┏━━

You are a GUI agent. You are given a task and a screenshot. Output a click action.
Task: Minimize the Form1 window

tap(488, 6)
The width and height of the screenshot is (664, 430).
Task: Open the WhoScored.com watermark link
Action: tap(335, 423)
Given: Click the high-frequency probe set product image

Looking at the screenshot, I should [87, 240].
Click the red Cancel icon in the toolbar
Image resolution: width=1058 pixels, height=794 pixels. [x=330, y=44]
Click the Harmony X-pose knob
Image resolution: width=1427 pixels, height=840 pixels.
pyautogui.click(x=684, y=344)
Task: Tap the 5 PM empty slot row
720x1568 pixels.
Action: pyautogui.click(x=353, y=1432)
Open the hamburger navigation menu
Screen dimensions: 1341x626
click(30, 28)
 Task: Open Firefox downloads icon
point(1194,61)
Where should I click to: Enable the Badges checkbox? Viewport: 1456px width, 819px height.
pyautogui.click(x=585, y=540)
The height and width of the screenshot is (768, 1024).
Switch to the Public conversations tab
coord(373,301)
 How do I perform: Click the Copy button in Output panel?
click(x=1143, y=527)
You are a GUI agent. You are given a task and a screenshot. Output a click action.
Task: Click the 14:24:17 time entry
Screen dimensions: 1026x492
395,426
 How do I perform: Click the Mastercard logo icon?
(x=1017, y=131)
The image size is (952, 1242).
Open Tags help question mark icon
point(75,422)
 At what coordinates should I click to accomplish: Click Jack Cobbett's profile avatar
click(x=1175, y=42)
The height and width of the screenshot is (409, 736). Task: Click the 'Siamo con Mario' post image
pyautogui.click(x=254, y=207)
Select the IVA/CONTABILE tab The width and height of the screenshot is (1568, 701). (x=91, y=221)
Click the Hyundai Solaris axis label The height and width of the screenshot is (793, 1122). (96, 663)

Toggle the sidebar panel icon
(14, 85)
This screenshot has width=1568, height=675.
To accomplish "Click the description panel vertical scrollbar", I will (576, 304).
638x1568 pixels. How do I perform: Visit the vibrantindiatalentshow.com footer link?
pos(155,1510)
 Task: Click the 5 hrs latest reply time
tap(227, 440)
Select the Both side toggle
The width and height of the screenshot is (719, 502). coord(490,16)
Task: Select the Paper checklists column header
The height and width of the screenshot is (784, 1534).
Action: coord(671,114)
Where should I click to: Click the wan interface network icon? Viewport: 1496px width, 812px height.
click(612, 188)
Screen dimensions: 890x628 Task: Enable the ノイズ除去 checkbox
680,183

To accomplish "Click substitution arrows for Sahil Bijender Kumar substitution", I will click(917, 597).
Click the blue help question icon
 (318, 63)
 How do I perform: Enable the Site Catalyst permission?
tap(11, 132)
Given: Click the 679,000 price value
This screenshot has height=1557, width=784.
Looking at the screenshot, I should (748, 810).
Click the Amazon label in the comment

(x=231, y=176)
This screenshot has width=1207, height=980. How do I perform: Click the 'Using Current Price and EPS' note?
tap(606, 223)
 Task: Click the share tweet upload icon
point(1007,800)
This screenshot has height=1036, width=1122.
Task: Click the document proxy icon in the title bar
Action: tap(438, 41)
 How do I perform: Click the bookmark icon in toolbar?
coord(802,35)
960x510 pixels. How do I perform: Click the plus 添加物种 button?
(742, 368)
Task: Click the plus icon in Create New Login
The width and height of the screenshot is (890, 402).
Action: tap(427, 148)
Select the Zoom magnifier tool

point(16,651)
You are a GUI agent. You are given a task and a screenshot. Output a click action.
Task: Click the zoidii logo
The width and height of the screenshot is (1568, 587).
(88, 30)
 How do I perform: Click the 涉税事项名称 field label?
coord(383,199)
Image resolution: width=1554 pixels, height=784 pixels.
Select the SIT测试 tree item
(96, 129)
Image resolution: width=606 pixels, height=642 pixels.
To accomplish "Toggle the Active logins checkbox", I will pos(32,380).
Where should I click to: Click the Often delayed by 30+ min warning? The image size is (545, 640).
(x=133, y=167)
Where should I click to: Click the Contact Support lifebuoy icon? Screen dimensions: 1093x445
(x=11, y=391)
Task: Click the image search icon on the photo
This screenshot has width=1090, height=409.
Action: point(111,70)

┗━━

Exercise instructions:
Please update the material above by replacing every "GUI agent" with "GUI assistant", leaving everything else unchanged.

The output:
You are a GUI assistant. You are given a task and a screenshot. Output a click action.
Task: Minimize the Form1 window

tap(488, 6)
The width and height of the screenshot is (664, 430).
Task: Open the WhoScored.com watermark link
Action: tap(335, 423)
Given: Click the high-frequency probe set product image

Looking at the screenshot, I should [87, 240].
Click the red Cancel icon in the toolbar
Image resolution: width=1058 pixels, height=794 pixels. [x=330, y=44]
Click the Harmony X-pose knob
Image resolution: width=1427 pixels, height=840 pixels.
pyautogui.click(x=684, y=344)
Task: Tap the 5 PM empty slot row
720x1568 pixels.
Action: pyautogui.click(x=353, y=1432)
Open the hamburger navigation menu
Screen dimensions: 1341x626
click(30, 28)
 Task: Open Firefox downloads icon
point(1194,61)
Where should I click to: Enable the Badges checkbox? Viewport: 1456px width, 819px height.
pyautogui.click(x=585, y=540)
The height and width of the screenshot is (768, 1024).
Switch to the Public conversations tab
coord(373,301)
 How do I perform: Click the Copy button in Output panel?
click(x=1143, y=527)
You are a GUI assistant. You are given a task and a screenshot. Output a click action.
Task: Click the 14:24:17 time entry
Screen dimensions: 1026x492
395,426
 How do I perform: Click the Mastercard logo icon?
(x=1017, y=131)
The image size is (952, 1242).
Open Tags help question mark icon
point(75,422)
 At what coordinates should I click to accomplish: Click Jack Cobbett's profile avatar
click(x=1175, y=42)
The height and width of the screenshot is (409, 736). Task: Click the 'Siamo con Mario' post image
pyautogui.click(x=254, y=207)
Select the IVA/CONTABILE tab The width and height of the screenshot is (1568, 701). (x=91, y=221)
Click the Hyundai Solaris axis label The height and width of the screenshot is (793, 1122). (96, 663)

Toggle the sidebar panel icon
(14, 85)
This screenshot has width=1568, height=675.
To accomplish "Click the description panel vertical scrollbar", I will (576, 304).
638x1568 pixels. How do I perform: Visit the vibrantindiatalentshow.com footer link?
pos(155,1510)
 Task: Click the 5 hrs latest reply time
tap(227, 440)
Select the Both side toggle
The width and height of the screenshot is (719, 502). coord(490,16)
Task: Select the Paper checklists column header
The height and width of the screenshot is (784, 1534).
Action: coord(671,114)
Where should I click to: Click the wan interface network icon? Viewport: 1496px width, 812px height.
click(612, 188)
Screen dimensions: 890x628 Task: Enable the ノイズ除去 checkbox
680,183

To accomplish "Click substitution arrows for Sahil Bijender Kumar substitution", I will click(917, 597).
Click the blue help question icon
 (318, 63)
 How do I perform: Enable the Site Catalyst permission?
tap(11, 132)
Given: Click the 679,000 price value
This screenshot has height=1557, width=784.
Looking at the screenshot, I should (748, 810).
Click the Amazon label in the comment

(x=231, y=176)
This screenshot has width=1207, height=980. How do I perform: Click the 'Using Current Price and EPS' note?
tap(606, 223)
 Task: Click the share tweet upload icon
point(1007,800)
This screenshot has height=1036, width=1122.
Task: Click the document proxy icon in the title bar
Action: tap(438, 41)
 How do I perform: Click the bookmark icon in toolbar?
coord(802,35)
960x510 pixels. How do I perform: Click the plus 添加物种 button?
(742, 368)
Task: Click the plus icon in Create New Login
The width and height of the screenshot is (890, 402).
Action: tap(427, 148)
Select the Zoom magnifier tool

point(16,651)
You are a GUI assistant. You are given a task and a screenshot. Output a click action.
Task: Click the zoidii logo
The width and height of the screenshot is (1568, 587).
(88, 30)
 How do I perform: Click the 涉税事项名称 field label?
coord(383,199)
Image resolution: width=1554 pixels, height=784 pixels.
Select the SIT测试 tree item
(96, 129)
Image resolution: width=606 pixels, height=642 pixels.
To accomplish "Toggle the Active logins checkbox", I will pos(32,380).
Where should I click to: Click the Often delayed by 30+ min warning? The image size is (545, 640).
(x=133, y=167)
Where should I click to: Click the Contact Support lifebuoy icon? Screen dimensions: 1093x445
(x=11, y=391)
Task: Click the image search icon on the photo
This screenshot has width=1090, height=409.
Action: point(111,70)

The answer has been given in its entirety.